J.S. Bach in Michigan?

Once, when an acquaintance praised Bach's wonderful skill as an organist, he replied with characteristic humility and wit, "there is nothing very wonderful about it. You have only to hit the right notes at the right moment, and the instrument does the rest."

Bach had twenty children. The love he felt for his large family is evident in a heartrending letter Bach wrote on behalf of an erring son who had incurred large debts and then left his town: "What can I do or say more, my warnings having failed, and my loving care and help having proved unavailing? I can only bear my cross in patience and commend my undutiful boy to God's mercy, never doubting that He will hear my sorrow-stricken prayer and in His good time bring my son to understand that the path of coversion leads to Him."

As Dr. Ingram demonstrated in lecture, Bach is one of the most productive, gifted, and seminal genius-composers in the history of music. One can easily devote years of study in order to fully explore Bach's music. We can only have the briefest of introductions to him now, so please consider examining him more fully on your own later.

There is a book entitled, "Gödel, Escher, and Bach", which explores the relations between the music of various composers on the one hand, and the concepts of algebra, artificial intelligence, and visual patterning in art on the other. This book is worth reading, because it shows the algebraic algorithms which various composers used in their works, and how those equations also show up in the visual arts (painting, drawing, etc.) and in literature.

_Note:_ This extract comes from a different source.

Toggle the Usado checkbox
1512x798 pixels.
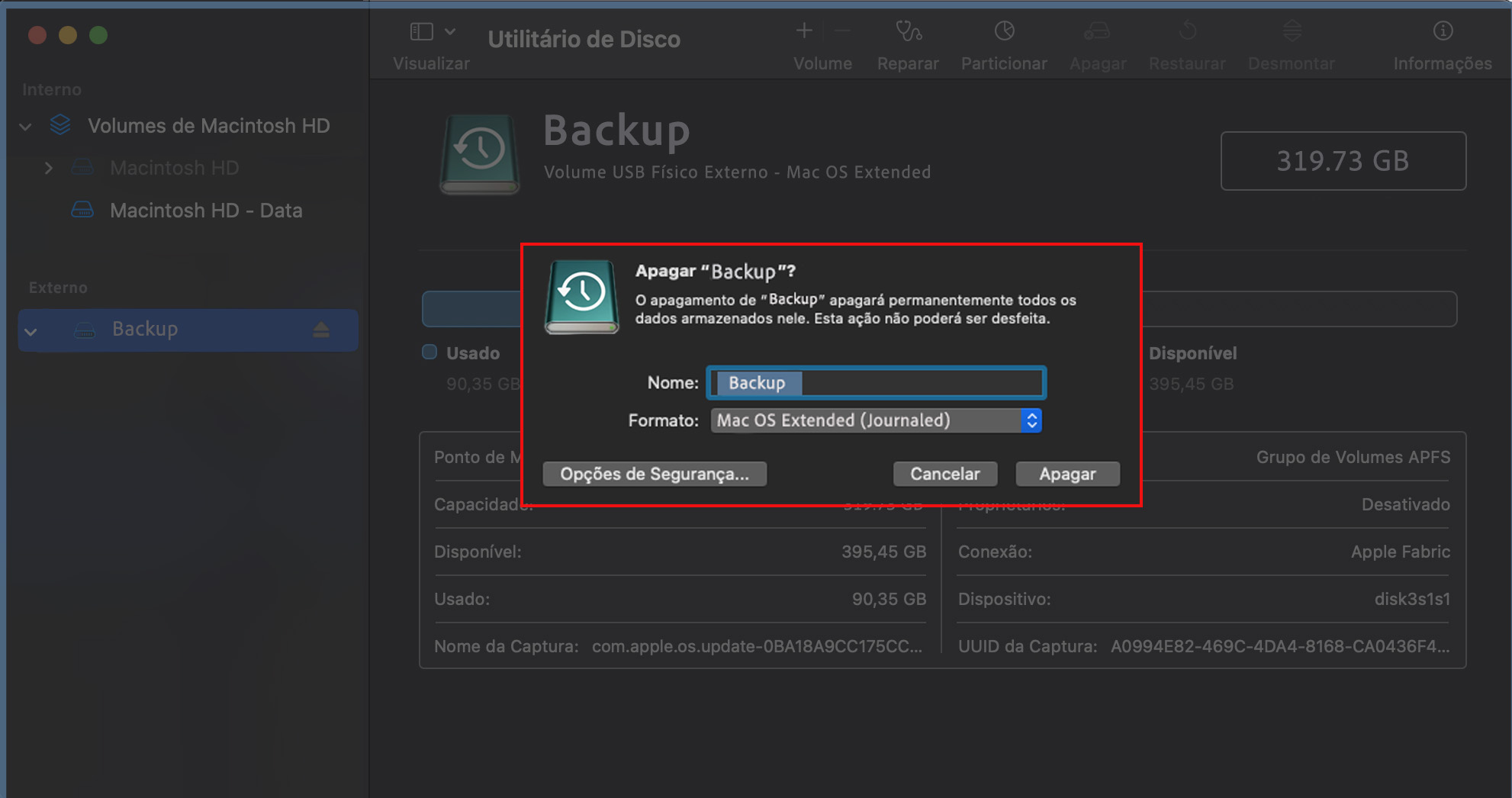click(x=429, y=352)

Bach borrowed, e.g., the literary structure of chiasmus and created a musical analogue to it.

But Bach also has a Michigan connection!

Several years ago, a man was looking through some old used books in Frankenmuth, Michigan. He found and purchased some old German books. When he took them home and began to read them, he realized that these books were from the personal library of J.S. Bach! Bach had written many comments and notes in the margins of these books, just as most students do. The notes have been carefully copied from these books and published in a book of their own. "Bach's Marginalia" is an example of the kind of discoveries you can make if you have a good education and spend your time paging through old books!

At first, it might seem odd that Bach's book would end up in Michigan. But in the decades after Bach's death in 1750, millions of Germans came to the United States. In fact, more people came from Germany than from any other country. Naturally, these people brought all kinds of personal possessions with them, including a few old books!